Rui Peralta, Luanda
Automação
I - A expressão "novas tecnologias" obteve, na linguagem corrente, um estatuto que, com o objectivo de camuflar intenções (fazer passar gato por lebre numa ementa de coelho) ou por mera inadvertência e/ou superficialidade comportamental, a "mistifica", tornando-a uma realidade presente (que no actual contexto macroeconómico mundial ainda não é) ou uma utopia longínqua (o que leva a esquecer ou ignorar algumas realidades microeconómicas, tanto empresariais, como regionais ou mesmo "espaciais", uma vez que existem realidades organizacionais que estão para além da empresa ou da "região", localizadas em espaços específicos, virtuais, académicas ou mesmo individuais).
Nas
"novas tecnologias" nem tudo é "novo" e nem sempre é tudo
"tecnologia". Por exemplo: uma comunidade rural africana pode,
utilizando os tradicionais métodos da agricultura de subsistência, aumentar a
sua produtividade e diversificar a sua produção, sem inovar ferramentas
ou utensílios, optando por uma maior integração no ecossistema. Ou, ainda a
titulo de exemplo, conseguir excedentes através do sistema de trocas.
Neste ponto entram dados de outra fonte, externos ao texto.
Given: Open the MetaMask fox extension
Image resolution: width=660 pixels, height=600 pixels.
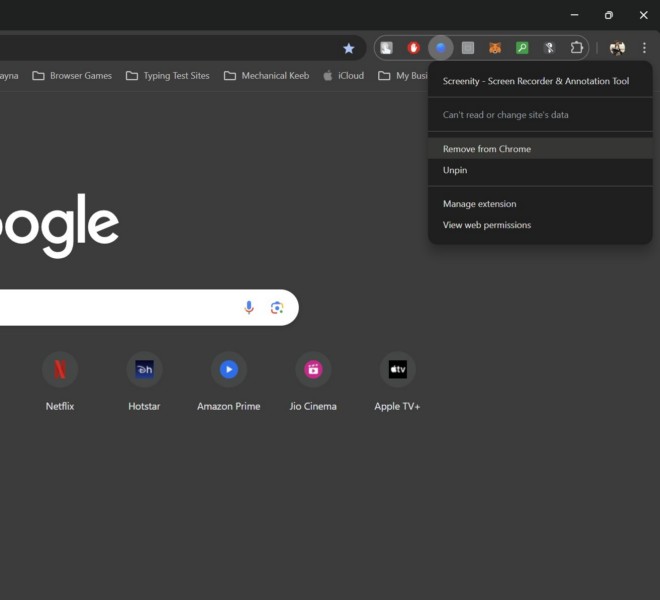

Existiu,
assim, um processo de inovação, que ou através do aumento de produtividade ou
da diversificação, ou pela alteração de correspondência da troca (o que implica
alteração do valor), sem qualquer processo tecnológico inovador (mas inovando
processos de integração ambiental ou de comercialização).
Se
atendermos ao conceito "novas tecnologias" de forma analítica
observaremos que esta expressão cobre uma vasta gama de actividades onde se
relativiza o "novo" (atendível ao contexto presente) e a
"tecnologia". Por um lado encontraremos um conjunto de dispositivos tecnológicos
de automatização industrial, a meio caminho a informatização do comércio e
serviços, no outro extremo simples adequações como a descoberta do fogo, o
boomerang ou a alavanca. Muitas das vezes o "novo" não se refere á
tecnologia, mas á sua aplicação, assim como em alguns casos tecnologias
inovadoras são consideradas "remodelações" de tecnologias anteriores
(o caso de algumas máquinas-ferramentas, ou do micro-ondas ou do conceito
telemóvel em relação ao telefone fixo, ou das inúmeras variações em torno do
conceito telemóvel).
No
final nem tudo é tão "novo" nem tão "tecno"...em muitos casos
a inovação reside na aplicação ou na simples percepção de pormenores do mundo
que nos rodeia...
II
- Os sistemas de automatização da produção industrial - que numa concepção e
conceptualização sincrética toma a designação de “automação” - têm como alicerce
a ideia-base de todo e qualquer dispositivo automático: funcionar correcta e
eficazmente sem intervenção humana. Esta ausência do "factor humano"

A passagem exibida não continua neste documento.